Writing a history book about the real woman who killed her own toddler rather than let her be returned to slavery could not have been easy for Dr. Nikki Taylor.  I assumed that just writing a review about the subject would be difficult for me.  The truth is, I usually dawdle around the middle of most nonfiction works examining the photos and documents displayed there, hoping to avoid actually wading into the chapters themselves. But something unexpected happened when I picked up Driven Toward Madness: the Fugitive Slave Margaret Garner and Tragedy on the Ohio from Ohio University Press. I sat down at the lake in a lawn chair on a freakishly warm day in February and devoured every word in one sitting. 

So why is this well-documented history book a page-turner? There is Margaret Garner herself, of course, who inspired such haunting works of fiction as Beloved by Toni Morrison and the inevitable comparison to Greek tragedy in works like Steven Weisenberger’s Modern Medea. But as Dr. Taylor so skillfully points out, Margaret Garner left no diaries or first hand accounts of her escape, capture and desperate decision to slit her daughter’s throat.  As a slave—and therefore someone’s property—she was prevented from learning to read and write.  And even as one of the few runaways to ever testify at her own fugitive trial, her words do not live on in a trial transcript—as there are no existing official records. Instead, Taylor shapes her rendering of the real Margaret Garner from newspaper accounts of the trial, from hand-written indictment and requisition orders, as well as from the manuscript collection of John Pollard Gaines, Margaret’s original owner.  Focusing those scraps of history through the sharper lenses of black feminist theory, trauma studies, genetics, history of emotions, and literary criticism fleshes out a real-life woman in her proper historical and cultural context. 

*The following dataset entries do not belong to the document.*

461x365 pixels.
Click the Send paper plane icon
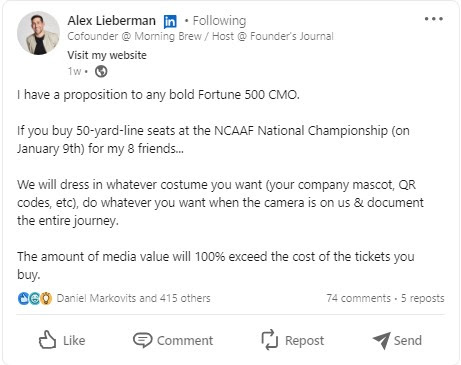click(x=382, y=340)
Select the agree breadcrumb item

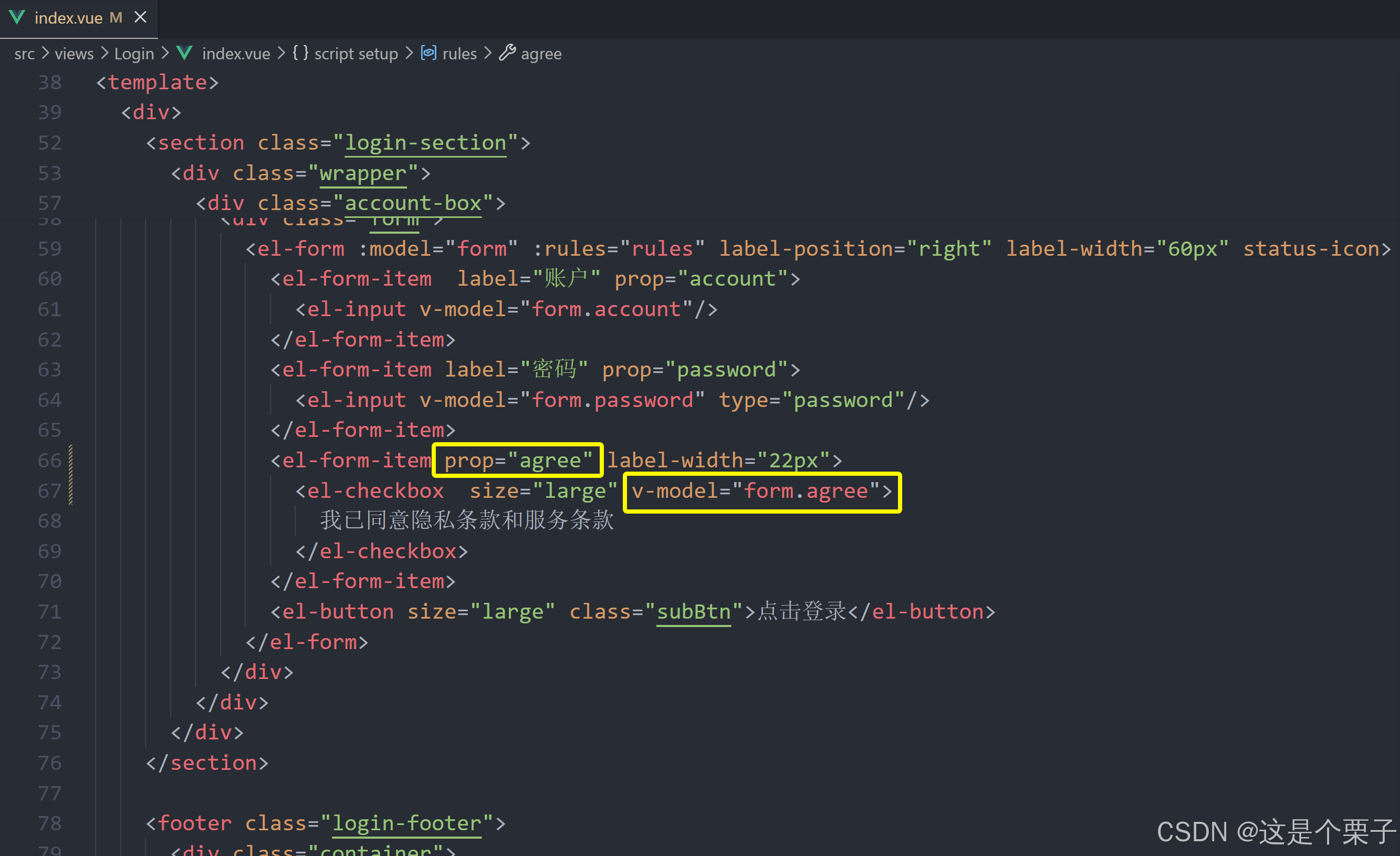[541, 54]
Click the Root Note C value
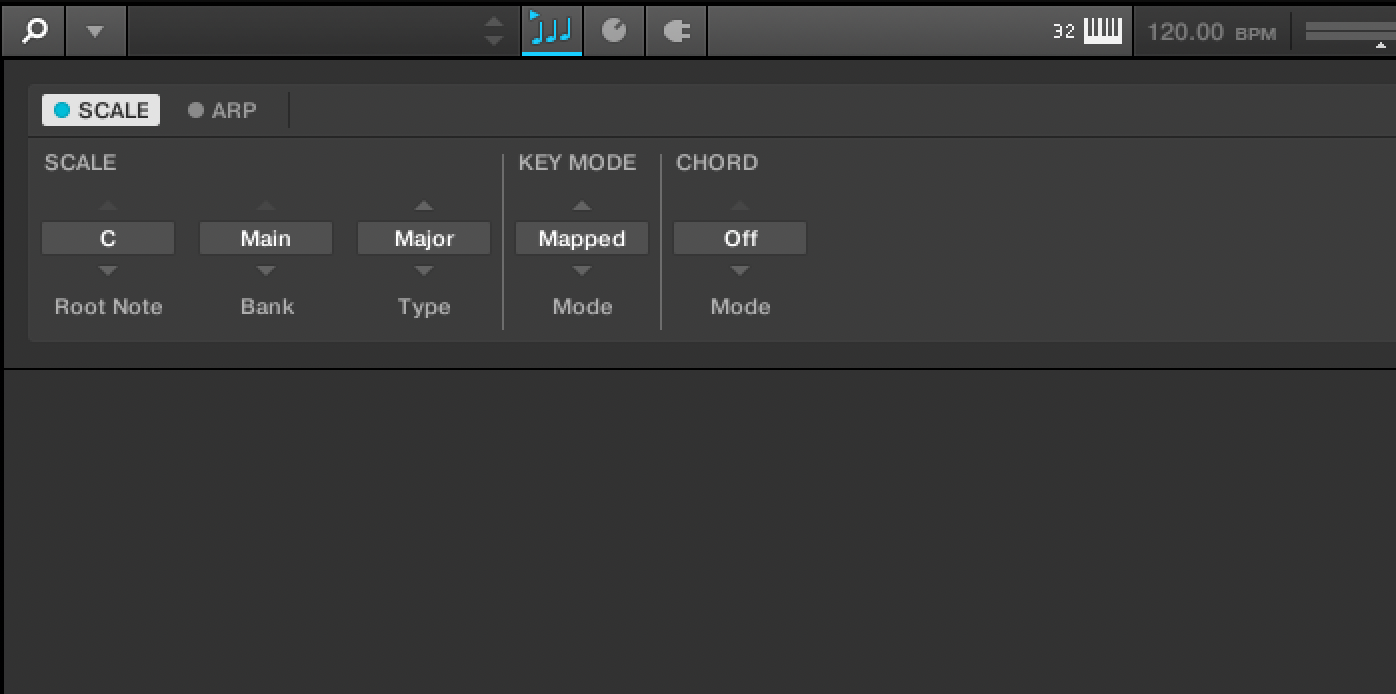Screen dimensions: 1396x694 tap(108, 238)
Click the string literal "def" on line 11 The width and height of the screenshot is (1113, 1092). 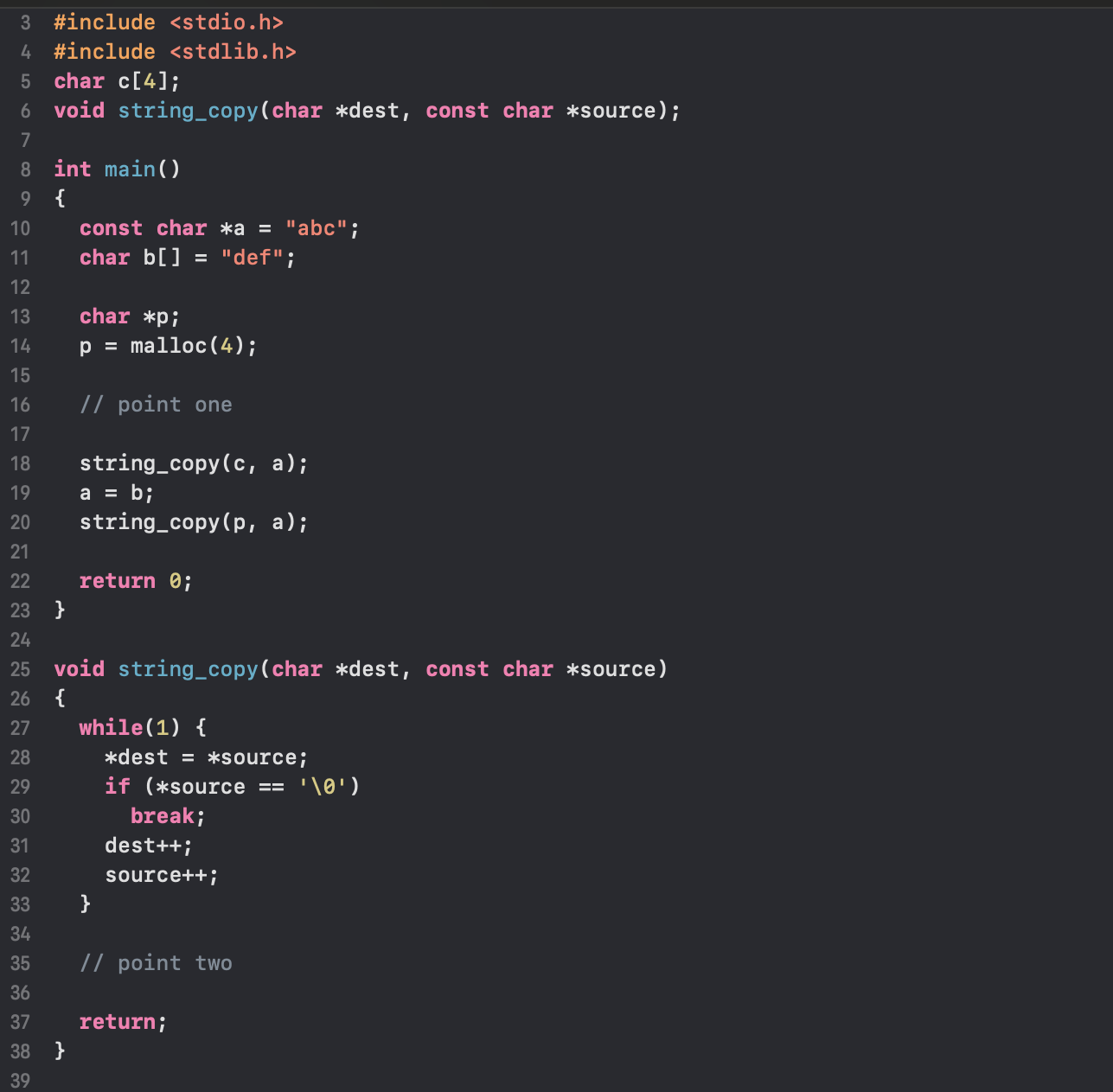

Especially compelling to this Northern Kentuckian, were Taylor’s descriptions of slavery as practiced in Northern Kentucky compared to the hotbed of abolitionist activity across the river in downtown Cincinnati. Nothing in my American or Kentucky history courses prepared me for the brutality of small farm slavery in my own region.  I had wrongly believed that the worst separations of families occurred in the deep South on large cotton plantations and not in a neutral state like Kentucky.  I had also assumed that to be a slave on a small farm might be an easier life for the enslaved. Taylor’s descriptions, based largely on manuscripts left by the slave owners themselves, paint darker scenarios where slave families were worked very hard and divided between local landowners located miles apart. This separation resulted in the families seeing each other rarely, forcing them to hold their blood ties together by sheer determination.  It was such determination—and the fact that freedom beckoned from just 16 miles away— that led Garner’s family to dream of escape. 

Three of the most interesting accounts in Driven Toward Madness include the actual details of the Garners’ perilous “dead of winter” escape from the Richwood farm where Margaret Garner was enslaved to a 6th Street Underground Railroad location in Cincinnati, an account of the defense attorney, John Jolliffe’s fascinating use of contemporary laws to defend Robert Garner’s family in court, and interviews that Reverend Horace Bushnell—a minister active in antislavery pursuits—and abolitionist, Lucy Stone conducted with the imprisoned Margaret Garner.  These interviews, while filtered though the sensibilities of each interviewer, seem to bear the only witness to Margaret Garner’s explanation for killing her child. 

This excerpt from a question and answer exchange between Garner and Rev. Bushnell speaks to Garner’s desperate decision: 

“Q:  ‘Margaret, why did you kill your child?’ 

A:    “It was my own,’ she said; ‘given me of God, to do the best a mother could do in its behalf. I have done the best I could! I would have done more and better for the rest. I know it was better to go home to God than back to slavery.’” 


I plan to join the lecture online.  It proves to be another compelling experience.